Hopefully others can chime in with a list of other suppliers. I think it's been talked about on the board before.

Have fun!


----------



## NameThatCandy (Jan 15, 2008)

hi Marr,

The ingredients list you refer is from SFIC or Peak?

Do you have website for Peak?

thanks


----------



## Bret (Jan 15, 2008)

Peak carries SFIC from what I've been told. Those are SFIC ingredients.


----------



## NameThatCandy (Jan 15, 2008)

thank you.

I like the ingredients, very natural, not like the other MP soap bases.

Do you know how much are they?

thanks


----------



## perfectsoap (Jan 15, 2008)

Coop for SFIC ~
http://soapmakingforum.com/forum/viewtopic.php?t=2331


----------



## NameThatCandy (Jan 15, 2008)

I have a very silly question.

Does 1lb MP base make 1lb soap??

thanks


----------



## Bret (Jan 15, 2008)

If you don't add anything to it, yes. However, a 1 lb TOG mold holds 1.5 lbs of M&P


----------



## Derekl1963 (Jan 15, 2008)

NameThatCandy said:
			
		

> I have a very silly question.
> 
> Does 1lb MP base make 1lb soap??
> 
> thanks



It actually will make just a hair _less_ than 1lb, as a small amount will remain in whatever you melt in and pour from.


----------



## Bret (Jan 15, 2008)

[Saved data entries]
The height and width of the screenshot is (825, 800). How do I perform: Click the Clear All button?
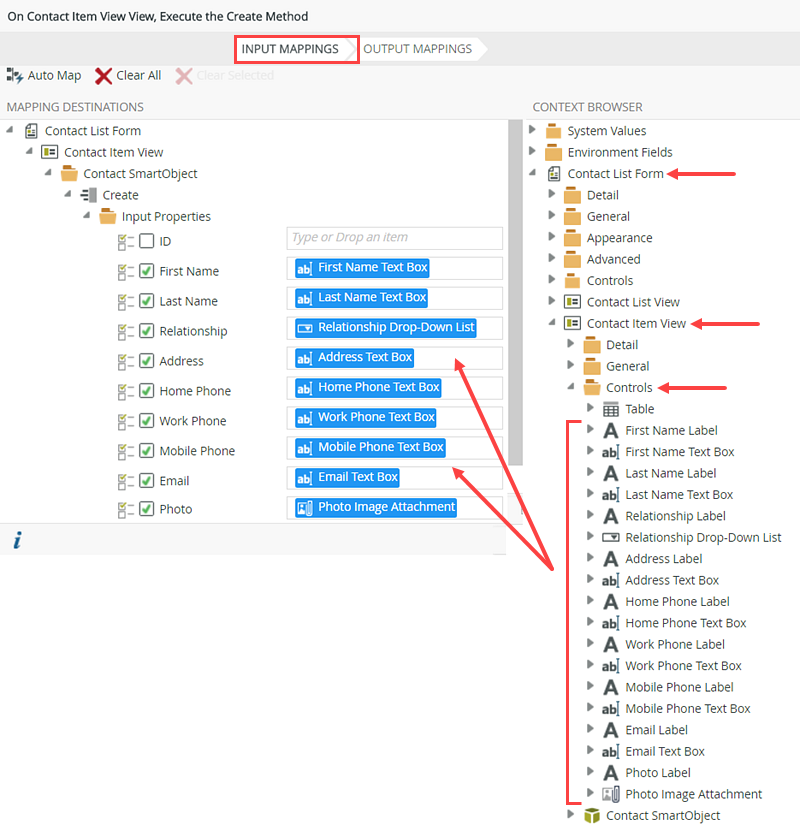pyautogui.click(x=127, y=75)
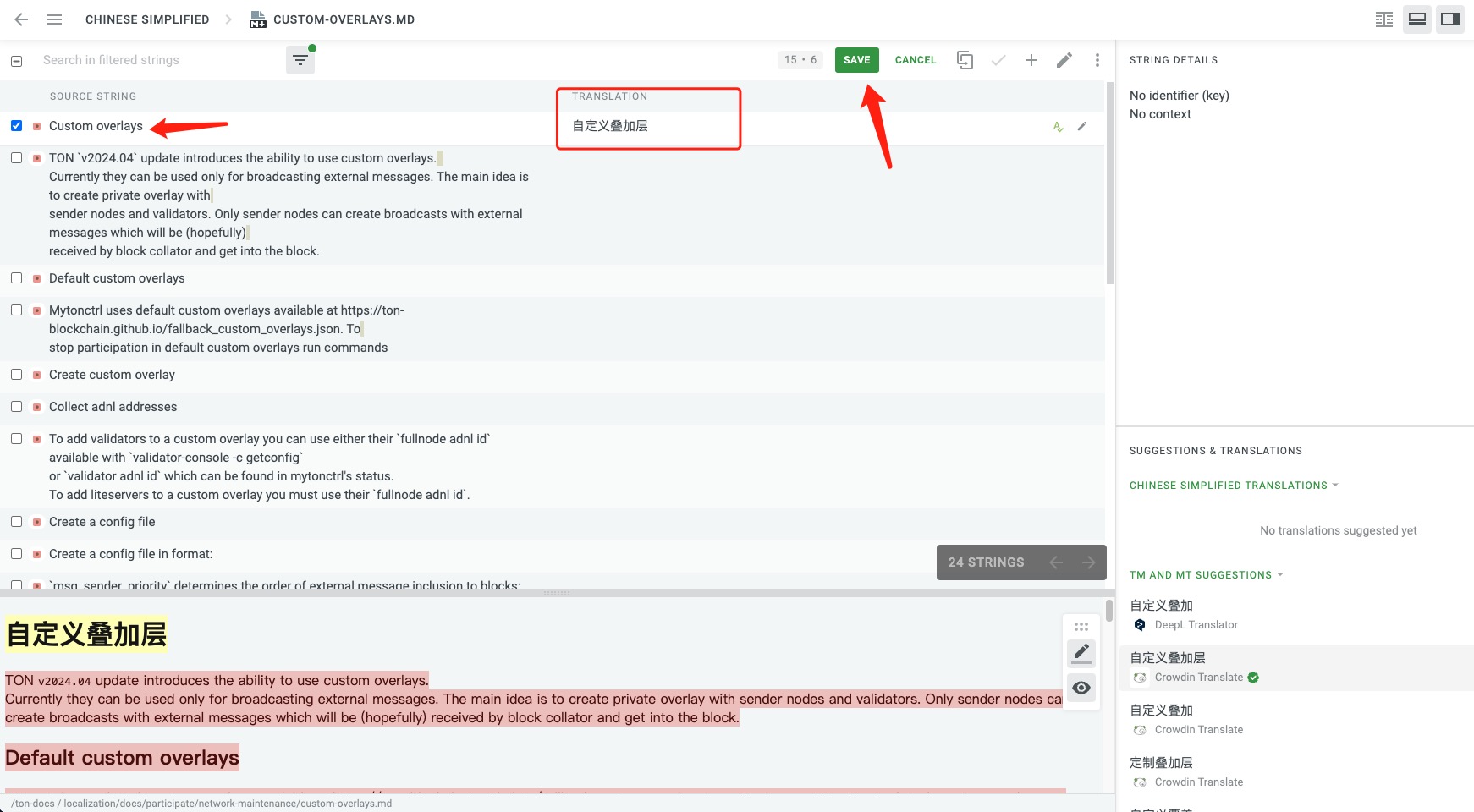The image size is (1474, 812).
Task: Toggle the eye preview icon
Action: [x=1081, y=688]
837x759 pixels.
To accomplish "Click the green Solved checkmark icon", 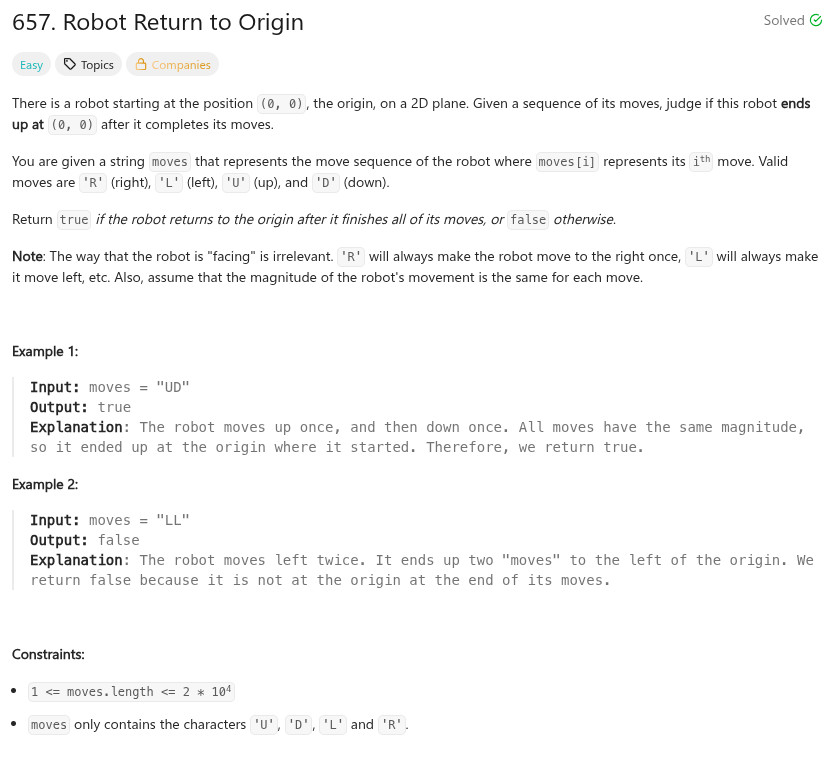I will (815, 20).
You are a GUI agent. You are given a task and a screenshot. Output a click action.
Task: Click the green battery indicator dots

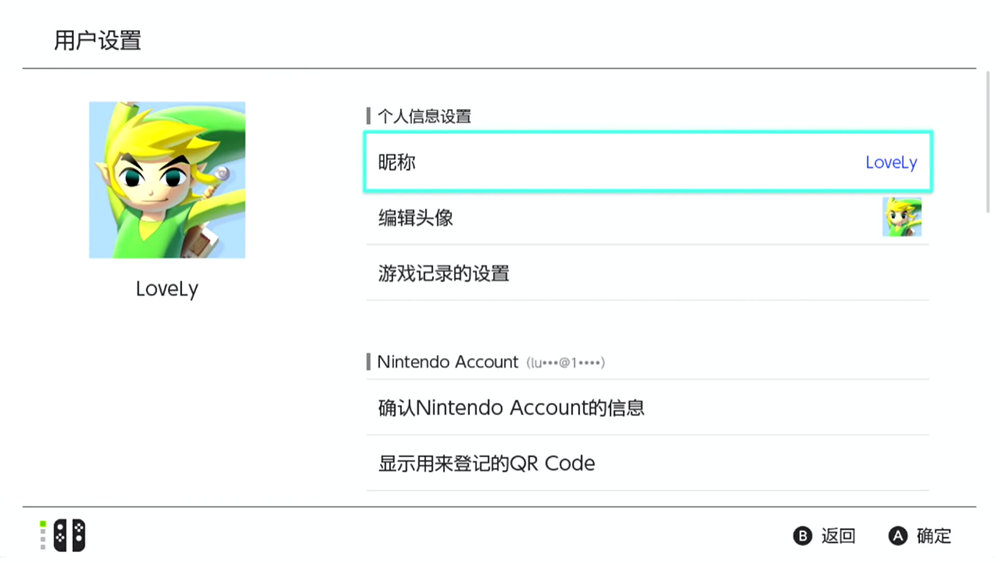tap(43, 535)
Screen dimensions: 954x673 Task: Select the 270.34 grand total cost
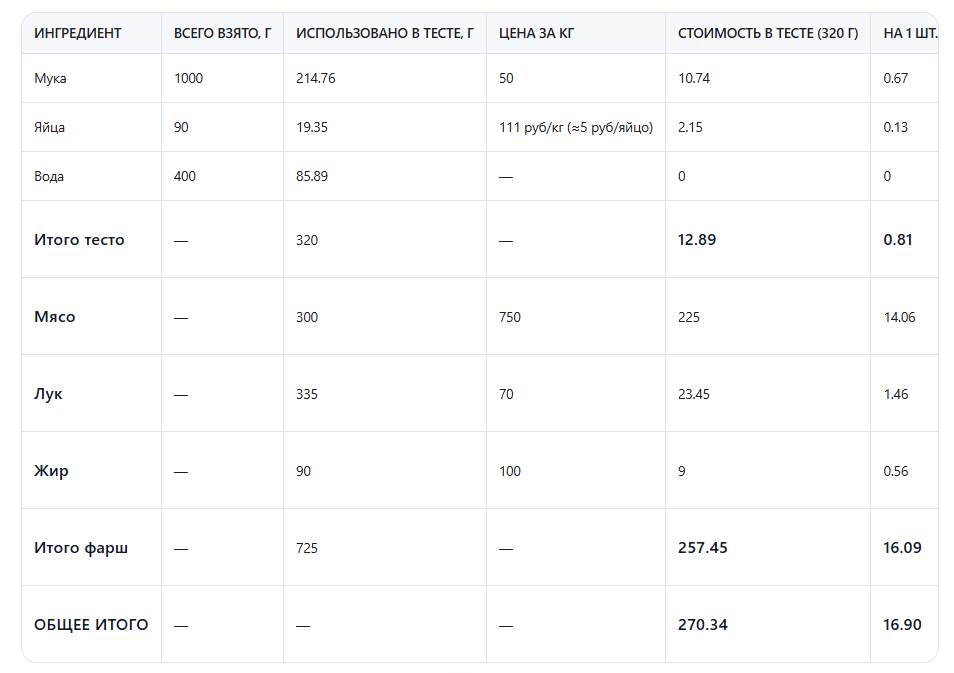tap(703, 625)
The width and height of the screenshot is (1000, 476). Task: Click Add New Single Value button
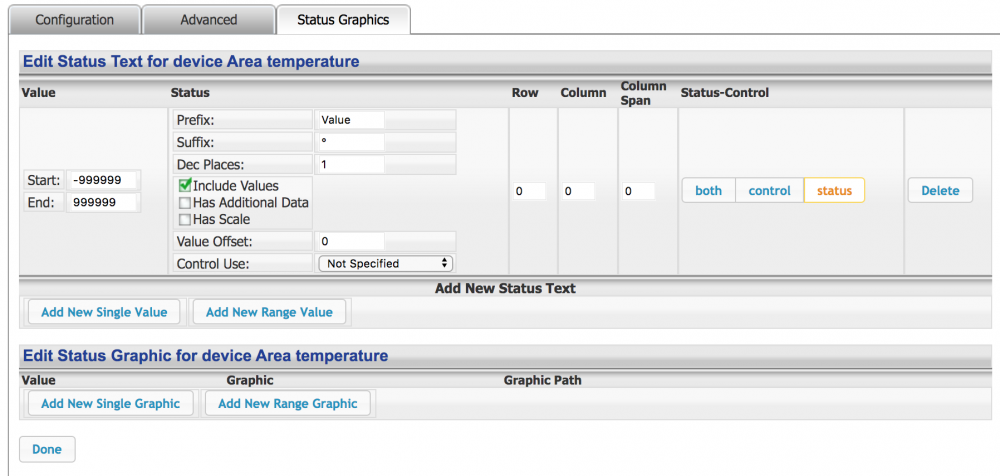[104, 312]
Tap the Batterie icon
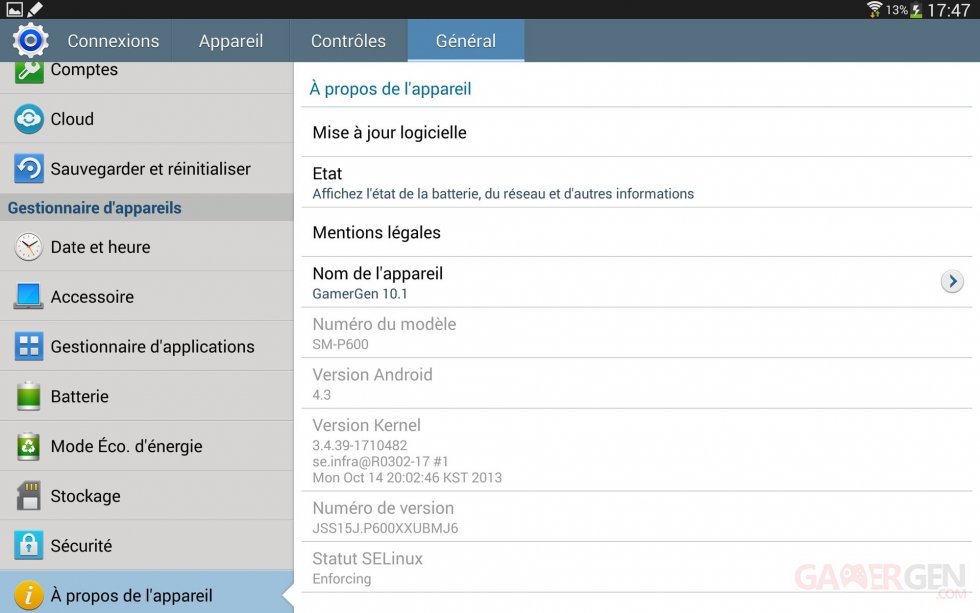Screen dimensions: 980x613 [x=29, y=396]
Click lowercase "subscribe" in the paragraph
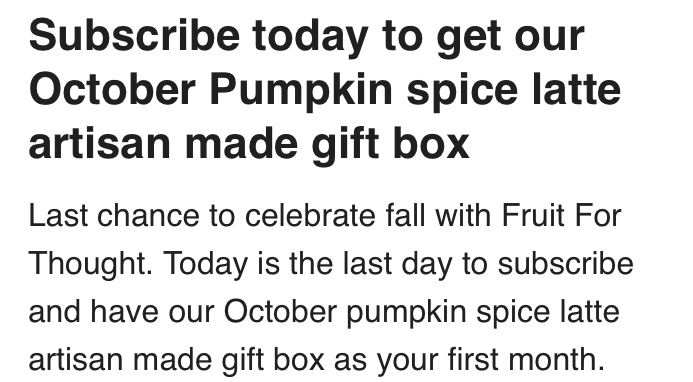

Task statement: Decide whether each statement agrees with the soap forum thread, giving yes or no and quoting the thread's deciding words. 1. Bret reports hearing that Peak carries SFIC. 2. A 1 lb TOG mold holds 1 lb of M&P. 3. Some melted base stays behind in the container it is melted in and poured from. Work from the soap forum thread alone.

Correct response:
1. Yes: "Peak carries SFIC from what I've been told."
2. No: "a 1 lb TOG mold holds 1.5 lbs of M&P"
3. Yes: "as a small amount will remain in whatever you melt in and pour from."